- [Stated task] Write the next part of the article on wave services and AI-driven network growth, picking up after its last sentence.

- [Article]
Use cases are quickly multiplying, with AI being increasingly rolled out for every aspect of our work and digital lives. Take the example of Google, which saw a 50x increase in the volume of tokens processed by their AI products and APIs in just the last year. 

To enable the growth of AI applications and the utility of billions invested in AI infrastructure, the network must be designed to support wave services at increasingly higher capacity levels.

Terrestrial and submarine infrastructure expansion magnifies interconnect need

As AI workloads multiply and data centre proliferation soars, the growth of undersea cables is booming, with over 160,000km of new submarine cables planned for this year. 

New landing stations terminating these cables represent additional terrestrial network opportunities, as they need to be connected to regional data centres to backhaul submarine traffic. Wave services serve both submarine and terrestrial networks, providing reliable, scalable, and cost-effective capacity over distances spanning several thousands of kilometers. With heightened demand for securing submarine networks, they can also be encrypted, forming an additional layer of data protection for critical applications. 

Earlier this year, Lumen successfully established a 1.2 terabit wavelength service trial across 3,050 kilometers on Lumen’s Ultra-Low-Loss (ULL) fiber network, making it the world’s longest 1.2 terabit non-regenerated signal. Using 800G interfaces, Lumen successfully tested and qualified the services to support wavelength, Ethernet, and IP services over the 1.2 Tbps single carrier channel. This real-world trial illustrates what’s becoming commercially viable now, and what is likely to be mainstream within two to three years.

- [Stored data]
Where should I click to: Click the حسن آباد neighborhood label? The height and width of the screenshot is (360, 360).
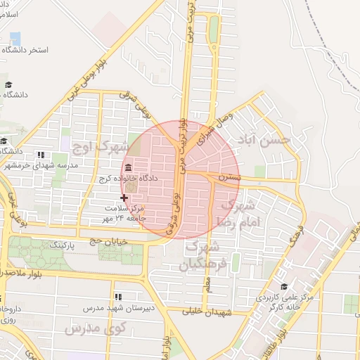click(x=264, y=141)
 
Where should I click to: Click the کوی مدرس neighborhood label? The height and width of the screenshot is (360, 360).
click(x=94, y=328)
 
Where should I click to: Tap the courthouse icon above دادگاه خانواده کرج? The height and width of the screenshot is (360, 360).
click(x=128, y=168)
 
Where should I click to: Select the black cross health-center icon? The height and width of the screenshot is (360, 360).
click(x=124, y=198)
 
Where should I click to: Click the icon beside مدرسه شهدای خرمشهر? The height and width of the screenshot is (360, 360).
click(x=40, y=155)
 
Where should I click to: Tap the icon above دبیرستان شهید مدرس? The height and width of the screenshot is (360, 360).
click(x=117, y=297)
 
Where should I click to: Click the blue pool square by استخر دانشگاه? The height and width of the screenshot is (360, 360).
click(x=15, y=38)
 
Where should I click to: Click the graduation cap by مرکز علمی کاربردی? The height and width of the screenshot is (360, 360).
click(x=284, y=286)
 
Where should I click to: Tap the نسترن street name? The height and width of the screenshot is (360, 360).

- [Result below]
Building smarter networks for tomorrow’s demands

Looking ahead, as data centre network architectures decentralise and cloud-native AI applications expand, the demand for adaptable, high-performance connectivity will only increase. Service providers must rise to the challenge, leveraging AI-driven automation to activate wave services faster, assure service levels more reliably, and adapt to increasingly unpredictable AI traffic demand. 

In fact, leveraging AI to modernise and expand wave service portfolios is essential to meeting AI-fueled customer demands, whether from enterprises, governments, or other service providers. This trend is indicative of a new generation of wave services: smarter, more flexible, more scalable offerings that underpin the rapid growth of a globally interconnected AI network fabric.